Here’s the rub. Lots of professors criticize capitalism, only to be reminded that this is to bite the hand that feeds us.
It costs money to provide a college education. Lots of it. Where does the money come from?
Well, students and/or their parents pay tuition and fees. But that’s not nearly enough. There have to be other sources.
Governments and foundations provide some help through grants. But even more comes from gifts. Alumni and other friends donate. A lot of people give a little and that’s important. Even more important, a few people give a lot.
No college or university in America, Gonzaga included, can thrive without gifts. Some of this gift income will be spent on building projects, scholarships and other ongoing needs. Some will be put into an endowment for investments.
The jarring truth: Whatever I or anybody else teaches about the inequities of capitalism, Gonzaga survives only because of the accumulations of wealth it makes possible.
Wealth and justice may be at odds.
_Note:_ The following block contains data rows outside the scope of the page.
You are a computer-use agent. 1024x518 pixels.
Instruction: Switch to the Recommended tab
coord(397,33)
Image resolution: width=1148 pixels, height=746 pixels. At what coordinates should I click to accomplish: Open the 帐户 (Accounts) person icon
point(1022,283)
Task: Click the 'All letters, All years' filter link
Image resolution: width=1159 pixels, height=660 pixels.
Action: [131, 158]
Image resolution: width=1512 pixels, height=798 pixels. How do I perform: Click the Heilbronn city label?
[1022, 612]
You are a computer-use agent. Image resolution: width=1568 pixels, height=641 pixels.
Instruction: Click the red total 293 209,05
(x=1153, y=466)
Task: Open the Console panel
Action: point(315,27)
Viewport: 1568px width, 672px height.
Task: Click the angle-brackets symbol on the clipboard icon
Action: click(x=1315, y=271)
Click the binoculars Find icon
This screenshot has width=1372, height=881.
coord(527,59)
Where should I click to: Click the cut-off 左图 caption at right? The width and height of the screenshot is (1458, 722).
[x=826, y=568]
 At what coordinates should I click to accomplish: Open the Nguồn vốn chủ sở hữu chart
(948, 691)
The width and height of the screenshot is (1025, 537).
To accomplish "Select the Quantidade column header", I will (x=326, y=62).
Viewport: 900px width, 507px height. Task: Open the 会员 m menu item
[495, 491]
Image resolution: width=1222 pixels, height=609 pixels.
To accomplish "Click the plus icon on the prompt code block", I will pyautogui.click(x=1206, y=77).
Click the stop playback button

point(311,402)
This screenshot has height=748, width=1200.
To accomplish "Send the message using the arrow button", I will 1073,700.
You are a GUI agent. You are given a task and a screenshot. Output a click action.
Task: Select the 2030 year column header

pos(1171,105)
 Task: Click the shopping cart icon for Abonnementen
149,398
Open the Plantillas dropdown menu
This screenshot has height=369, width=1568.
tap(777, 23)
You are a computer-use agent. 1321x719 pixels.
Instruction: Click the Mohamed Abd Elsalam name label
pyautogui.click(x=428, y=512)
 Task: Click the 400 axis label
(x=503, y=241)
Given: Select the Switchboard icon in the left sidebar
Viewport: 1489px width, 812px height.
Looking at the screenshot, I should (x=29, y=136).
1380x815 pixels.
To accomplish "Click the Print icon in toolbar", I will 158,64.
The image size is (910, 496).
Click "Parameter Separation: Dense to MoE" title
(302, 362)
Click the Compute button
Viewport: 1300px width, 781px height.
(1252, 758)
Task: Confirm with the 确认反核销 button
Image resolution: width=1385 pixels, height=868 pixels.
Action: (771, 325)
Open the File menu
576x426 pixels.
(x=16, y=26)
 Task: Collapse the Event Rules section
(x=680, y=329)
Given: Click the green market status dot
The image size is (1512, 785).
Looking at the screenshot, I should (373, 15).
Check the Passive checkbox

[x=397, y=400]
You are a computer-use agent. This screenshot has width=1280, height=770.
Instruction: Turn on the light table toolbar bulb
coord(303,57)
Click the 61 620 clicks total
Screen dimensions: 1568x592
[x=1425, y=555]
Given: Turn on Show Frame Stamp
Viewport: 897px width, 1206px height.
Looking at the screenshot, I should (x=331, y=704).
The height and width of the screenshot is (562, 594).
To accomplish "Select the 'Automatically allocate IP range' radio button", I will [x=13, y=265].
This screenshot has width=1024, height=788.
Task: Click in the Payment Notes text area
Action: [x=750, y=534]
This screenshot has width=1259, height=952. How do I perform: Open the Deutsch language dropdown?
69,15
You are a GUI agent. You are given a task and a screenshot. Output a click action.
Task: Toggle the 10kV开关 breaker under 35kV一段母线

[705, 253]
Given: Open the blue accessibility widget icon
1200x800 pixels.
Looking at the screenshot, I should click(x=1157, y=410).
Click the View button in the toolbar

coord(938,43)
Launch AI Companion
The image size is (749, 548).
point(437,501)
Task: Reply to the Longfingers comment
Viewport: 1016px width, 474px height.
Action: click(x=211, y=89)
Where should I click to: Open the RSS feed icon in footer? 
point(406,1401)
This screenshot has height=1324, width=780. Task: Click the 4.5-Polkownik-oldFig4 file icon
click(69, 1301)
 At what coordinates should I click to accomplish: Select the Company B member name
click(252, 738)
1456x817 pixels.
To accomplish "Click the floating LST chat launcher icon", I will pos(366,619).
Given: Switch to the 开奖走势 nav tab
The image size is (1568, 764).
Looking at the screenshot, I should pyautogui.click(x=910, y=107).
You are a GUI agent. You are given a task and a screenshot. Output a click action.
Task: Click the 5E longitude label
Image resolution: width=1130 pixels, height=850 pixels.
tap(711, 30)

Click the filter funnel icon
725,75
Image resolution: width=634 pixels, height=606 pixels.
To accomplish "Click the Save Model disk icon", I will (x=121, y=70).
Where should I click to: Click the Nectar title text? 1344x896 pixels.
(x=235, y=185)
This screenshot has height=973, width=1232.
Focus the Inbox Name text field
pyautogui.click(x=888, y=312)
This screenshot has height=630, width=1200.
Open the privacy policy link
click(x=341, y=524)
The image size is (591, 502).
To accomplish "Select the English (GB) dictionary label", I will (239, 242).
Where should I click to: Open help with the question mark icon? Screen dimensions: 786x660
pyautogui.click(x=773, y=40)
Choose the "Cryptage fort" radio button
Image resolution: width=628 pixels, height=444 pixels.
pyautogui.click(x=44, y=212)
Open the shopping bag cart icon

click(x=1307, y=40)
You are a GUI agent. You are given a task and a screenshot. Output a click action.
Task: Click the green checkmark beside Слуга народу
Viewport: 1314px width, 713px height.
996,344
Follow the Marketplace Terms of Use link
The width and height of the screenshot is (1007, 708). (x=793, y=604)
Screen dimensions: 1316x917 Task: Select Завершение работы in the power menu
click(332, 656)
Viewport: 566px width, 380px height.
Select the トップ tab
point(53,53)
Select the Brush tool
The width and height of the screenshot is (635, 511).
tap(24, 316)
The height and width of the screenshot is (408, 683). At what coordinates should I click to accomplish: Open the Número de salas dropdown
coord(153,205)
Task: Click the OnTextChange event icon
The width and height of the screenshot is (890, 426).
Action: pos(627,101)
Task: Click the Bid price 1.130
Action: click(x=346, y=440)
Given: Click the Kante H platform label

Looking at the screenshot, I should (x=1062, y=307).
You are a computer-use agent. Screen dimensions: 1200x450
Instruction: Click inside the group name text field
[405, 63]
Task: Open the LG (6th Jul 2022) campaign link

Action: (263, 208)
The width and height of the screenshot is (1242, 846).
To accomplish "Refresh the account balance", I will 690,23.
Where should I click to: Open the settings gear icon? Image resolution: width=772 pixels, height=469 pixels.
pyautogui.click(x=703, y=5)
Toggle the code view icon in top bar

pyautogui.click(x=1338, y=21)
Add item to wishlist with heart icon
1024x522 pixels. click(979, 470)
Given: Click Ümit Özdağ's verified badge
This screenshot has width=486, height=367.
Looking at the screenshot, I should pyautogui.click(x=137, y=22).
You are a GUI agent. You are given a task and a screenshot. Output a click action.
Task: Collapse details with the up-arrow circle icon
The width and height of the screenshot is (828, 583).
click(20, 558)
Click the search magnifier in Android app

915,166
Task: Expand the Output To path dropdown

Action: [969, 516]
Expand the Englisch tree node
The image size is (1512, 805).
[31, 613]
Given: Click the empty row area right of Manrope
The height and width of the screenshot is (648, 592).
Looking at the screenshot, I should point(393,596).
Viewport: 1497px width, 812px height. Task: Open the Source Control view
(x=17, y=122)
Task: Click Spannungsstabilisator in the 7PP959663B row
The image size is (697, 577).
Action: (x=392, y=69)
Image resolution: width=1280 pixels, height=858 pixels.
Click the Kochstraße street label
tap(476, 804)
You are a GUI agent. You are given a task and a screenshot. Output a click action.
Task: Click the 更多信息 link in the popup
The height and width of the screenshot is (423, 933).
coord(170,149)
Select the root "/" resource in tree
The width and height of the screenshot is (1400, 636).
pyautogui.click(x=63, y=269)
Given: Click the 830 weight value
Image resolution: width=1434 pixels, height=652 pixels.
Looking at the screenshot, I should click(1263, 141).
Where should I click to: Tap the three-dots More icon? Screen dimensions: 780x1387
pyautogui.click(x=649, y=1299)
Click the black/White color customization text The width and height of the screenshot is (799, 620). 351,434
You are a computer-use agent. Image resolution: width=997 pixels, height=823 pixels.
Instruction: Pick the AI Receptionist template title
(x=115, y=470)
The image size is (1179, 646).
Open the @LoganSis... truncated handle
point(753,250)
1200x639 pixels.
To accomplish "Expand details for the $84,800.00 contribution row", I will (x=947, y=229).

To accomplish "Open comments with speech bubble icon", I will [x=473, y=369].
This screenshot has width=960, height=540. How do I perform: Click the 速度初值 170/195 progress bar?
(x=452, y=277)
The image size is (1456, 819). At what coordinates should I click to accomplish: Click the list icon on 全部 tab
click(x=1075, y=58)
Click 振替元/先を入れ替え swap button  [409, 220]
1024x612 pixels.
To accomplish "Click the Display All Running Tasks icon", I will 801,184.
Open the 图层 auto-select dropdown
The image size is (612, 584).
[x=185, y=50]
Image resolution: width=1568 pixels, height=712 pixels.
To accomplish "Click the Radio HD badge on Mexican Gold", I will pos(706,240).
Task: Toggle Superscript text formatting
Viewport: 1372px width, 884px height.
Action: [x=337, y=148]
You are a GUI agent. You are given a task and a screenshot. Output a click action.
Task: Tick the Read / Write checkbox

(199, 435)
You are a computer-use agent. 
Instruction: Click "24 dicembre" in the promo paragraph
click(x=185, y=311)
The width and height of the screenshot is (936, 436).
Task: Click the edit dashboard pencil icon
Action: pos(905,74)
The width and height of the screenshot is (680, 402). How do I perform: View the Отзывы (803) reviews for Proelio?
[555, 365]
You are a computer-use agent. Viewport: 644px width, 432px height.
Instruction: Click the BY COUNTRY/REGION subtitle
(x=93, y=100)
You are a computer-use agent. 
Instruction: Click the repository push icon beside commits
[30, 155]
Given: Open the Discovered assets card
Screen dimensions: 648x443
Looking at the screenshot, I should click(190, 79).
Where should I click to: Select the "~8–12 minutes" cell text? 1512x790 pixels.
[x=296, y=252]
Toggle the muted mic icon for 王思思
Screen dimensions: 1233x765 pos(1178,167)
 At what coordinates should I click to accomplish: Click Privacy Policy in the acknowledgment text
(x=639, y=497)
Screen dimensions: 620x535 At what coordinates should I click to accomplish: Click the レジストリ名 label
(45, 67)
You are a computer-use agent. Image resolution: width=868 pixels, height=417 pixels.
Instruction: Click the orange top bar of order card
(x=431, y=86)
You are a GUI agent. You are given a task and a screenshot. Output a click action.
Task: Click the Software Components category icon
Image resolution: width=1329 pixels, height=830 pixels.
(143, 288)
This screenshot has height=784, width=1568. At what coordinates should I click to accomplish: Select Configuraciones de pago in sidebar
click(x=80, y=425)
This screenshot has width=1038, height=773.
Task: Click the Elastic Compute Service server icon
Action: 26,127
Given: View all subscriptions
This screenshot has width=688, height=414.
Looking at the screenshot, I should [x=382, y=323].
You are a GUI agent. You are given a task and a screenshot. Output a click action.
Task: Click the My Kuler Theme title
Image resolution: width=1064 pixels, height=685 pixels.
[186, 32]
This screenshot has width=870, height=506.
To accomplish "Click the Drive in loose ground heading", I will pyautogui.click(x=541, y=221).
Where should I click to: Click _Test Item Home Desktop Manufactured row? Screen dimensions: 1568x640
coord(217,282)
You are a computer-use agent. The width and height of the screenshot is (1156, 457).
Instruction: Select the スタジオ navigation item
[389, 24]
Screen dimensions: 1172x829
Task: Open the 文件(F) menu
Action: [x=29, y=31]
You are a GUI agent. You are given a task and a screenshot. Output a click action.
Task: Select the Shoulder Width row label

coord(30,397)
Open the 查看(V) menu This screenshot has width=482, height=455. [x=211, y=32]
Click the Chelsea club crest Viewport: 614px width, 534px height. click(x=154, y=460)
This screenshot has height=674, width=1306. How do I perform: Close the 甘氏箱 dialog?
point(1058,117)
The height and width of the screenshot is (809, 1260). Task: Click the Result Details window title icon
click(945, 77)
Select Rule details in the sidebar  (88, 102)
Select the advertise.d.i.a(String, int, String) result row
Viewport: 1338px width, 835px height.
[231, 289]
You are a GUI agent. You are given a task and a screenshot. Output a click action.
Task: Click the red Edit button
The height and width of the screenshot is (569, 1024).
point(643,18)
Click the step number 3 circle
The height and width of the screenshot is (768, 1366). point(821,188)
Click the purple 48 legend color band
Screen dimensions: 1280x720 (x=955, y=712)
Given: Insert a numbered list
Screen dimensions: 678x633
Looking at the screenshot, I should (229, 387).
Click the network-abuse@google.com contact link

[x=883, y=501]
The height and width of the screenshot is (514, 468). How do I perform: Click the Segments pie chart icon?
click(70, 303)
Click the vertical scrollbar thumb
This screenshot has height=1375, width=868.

Committed to justice, Gonzaga nevertheless finds itself dependent on wealth. How can this tension be resolved?
This is how.
The people who have money must themselves be imbued with a sense of justice. They cannot be the cold-hearted, money- grubbing capitalists that critics sometimes relish portraying. That Marx so relished. And how are wealthy people to gain this sense of justice? One answer: Be educated at a place like Gonzaga. We come full circle.
You need an example. Let me tell you about Scott Morris who was in several of my classes years ago. Scott was a lovely young man. Bright, enthusiastic, outgoing, funny, caring – characteristics shared by a lot of GU students.
Scott and his classmate Liz were married soon after graduation. Before long they were joined by their first child. Right out of school with a new family – well, finding work was important. Scott took what he could find. What he found was a temporary job with the local power company, wrapping hot water heaters on a conservation project.
Scott impressed the bosses. He was put in charge of a crew. He got hired for other work when the project came to an end. Scott’s intelligence, his good sense, his elemental decency – these mattered as he earned one promotion after another. When it was all done, he had become the CEO of Avista. It wasn’t his aim in life, but Scott made a lot of money.
So, what did Scott and Liz do with their money? They took care of their family, of course. But they also gave back. Especially to Gonzaga.
Here, Scott is a symbol of how wealth and justice can come together in a capitalist setting.
True enough, Scott was a compassionate and generous person before he ever set foot on our campus. But education here encouraged these qualities. He wasn’t taught an ethic of “every man for himself” or “he who dies with the most toys wins.” He was taught how to be a good person for others.
Jeannot says that we professors will always be mendicants, or beggars. He’s right. But we at Gonzaga are lucky that we hold our hands out to benefactors who understand and want themselves to promote justice.